[New York Peasant by Wilfrid: June 14, 2011]
Anyone would think I don't look at pictures any more. In fact, I have managed to miss some promising exhibits recently, and some I've seen I haven't had time to write about.
In the first category, Picasso's guitars at MoMA. In the second, the great upheaval.
Wow, maybe I didn't need to see it after all.
No, I remain wedded to the idea that appreciating art requires some concentration. Our galleries may be full these days, but they're full of people who look at the name of the picture, glance at it, then move on (you've seen them), or people whose main sensory input before works of art comes from the headphones they're wearing. It's all so wrong. So I puritanically filed the Picasso show under "see later when you have enough time" and then never got around to it.
I did subject myself to another compendium blockbuster at the Gugg, "The Great Upheaval". These shows are not my style - see my review of the classicism fest back in January. With this show, ostensibly about early twentieth century revolutions in art, the Gugg reminded me yet again of the Thyssen-Bornemisza in Madrid. That vast repository is often said to have at least one mediocre work by every great artist. These big Gugg shows, when based on the museum's own collection, don't have a rich fund of masterpieces to draw on.

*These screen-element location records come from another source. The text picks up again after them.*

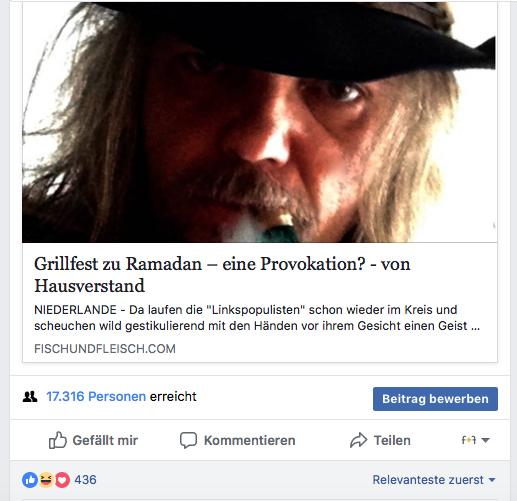Click the article preview photo with the hat
517x501 pixels.
click(260, 122)
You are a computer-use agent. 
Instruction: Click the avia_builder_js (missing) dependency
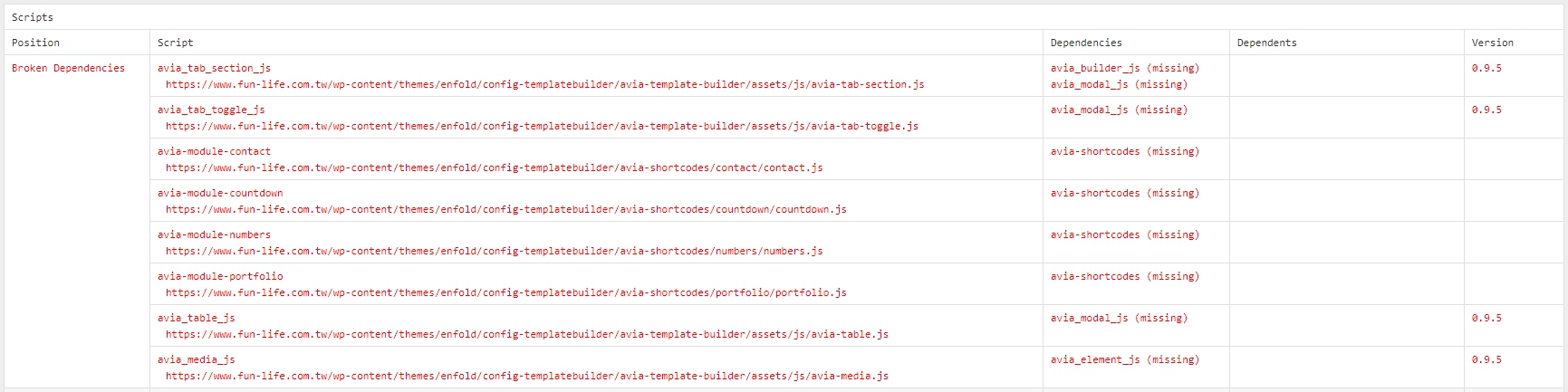(x=1124, y=68)
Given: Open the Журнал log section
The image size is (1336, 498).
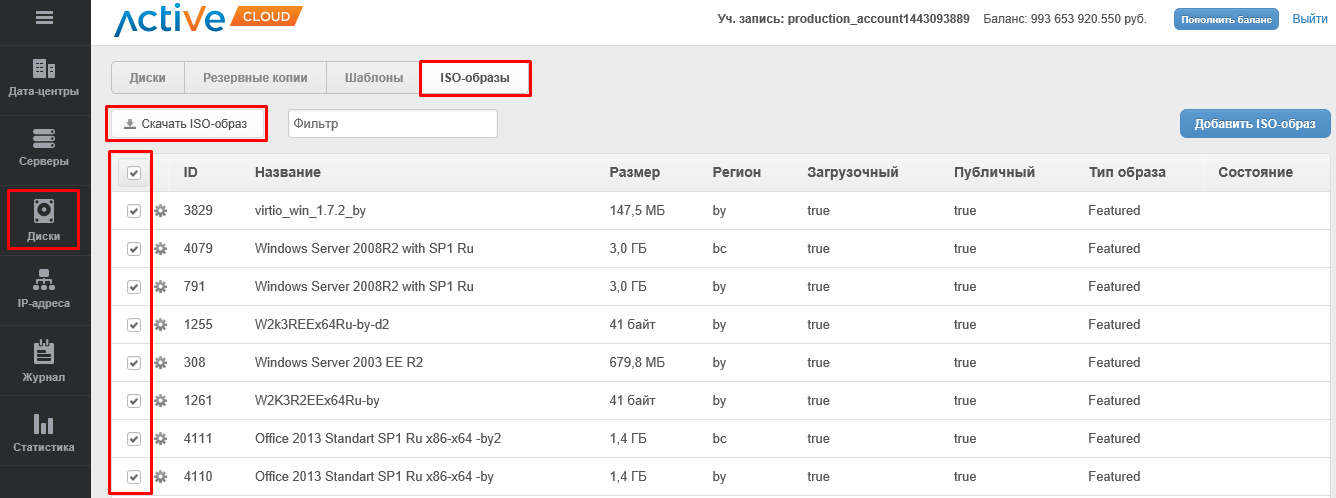Looking at the screenshot, I should 44,362.
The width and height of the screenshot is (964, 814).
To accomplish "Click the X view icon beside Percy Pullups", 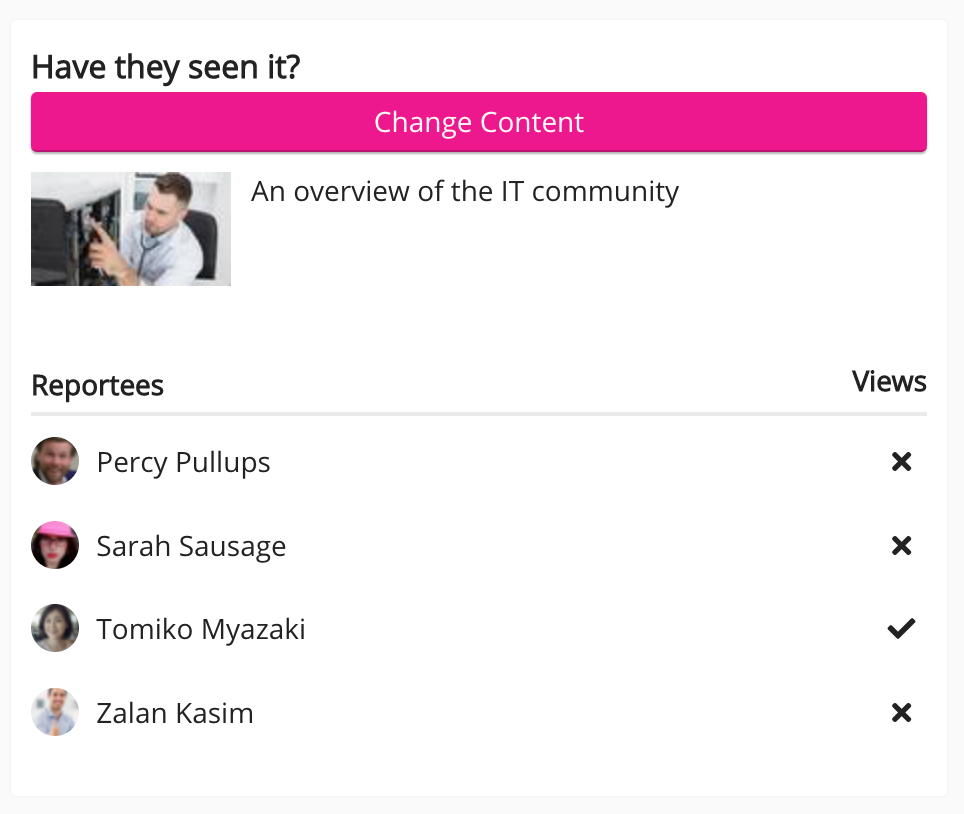I will click(901, 461).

Sure, Kandinsky they have. But then it's this and that old friend and some decidedly second rank artists. Among the familiar sights, Malevich's old biddies in the snow, Boccioni's man running for a bus. You know.
So the modernist upheaval? Well there's cubism, expressionism, futurism, abstraction, all dutifully represented. A token Schiele, a token Kokoschka. Way to many maudlin doses of sentiment from Marc and Chagall. What was good? Well, an early nature morte by Mondrian, believe it or not. "Still Life with Gingerpots" - reminded me of early Stuart Davis.
Best in show, for me, a series of drawings and canvases by Delaunay with the Eiffel Tower as subject. It breaks and clashes in the sky, overwhelming in its size and brash modernity. It's at war with the Paris skyline. These are grand pictures.
And the show ended on a suitably melancholic note under shadows of war - Kirchner's infinitely compassionate portrait of artillerymen showering. Nude and vulnerable, kids on the brink of battle.
Yes, the show is closed; I am a lazy ass, but there are several links to content here.
Wilf, you still have until August 7 to catch the Alexander McQueen fashion exhibit at the Metropolitan Museum. Believe me, you don't want to miss it.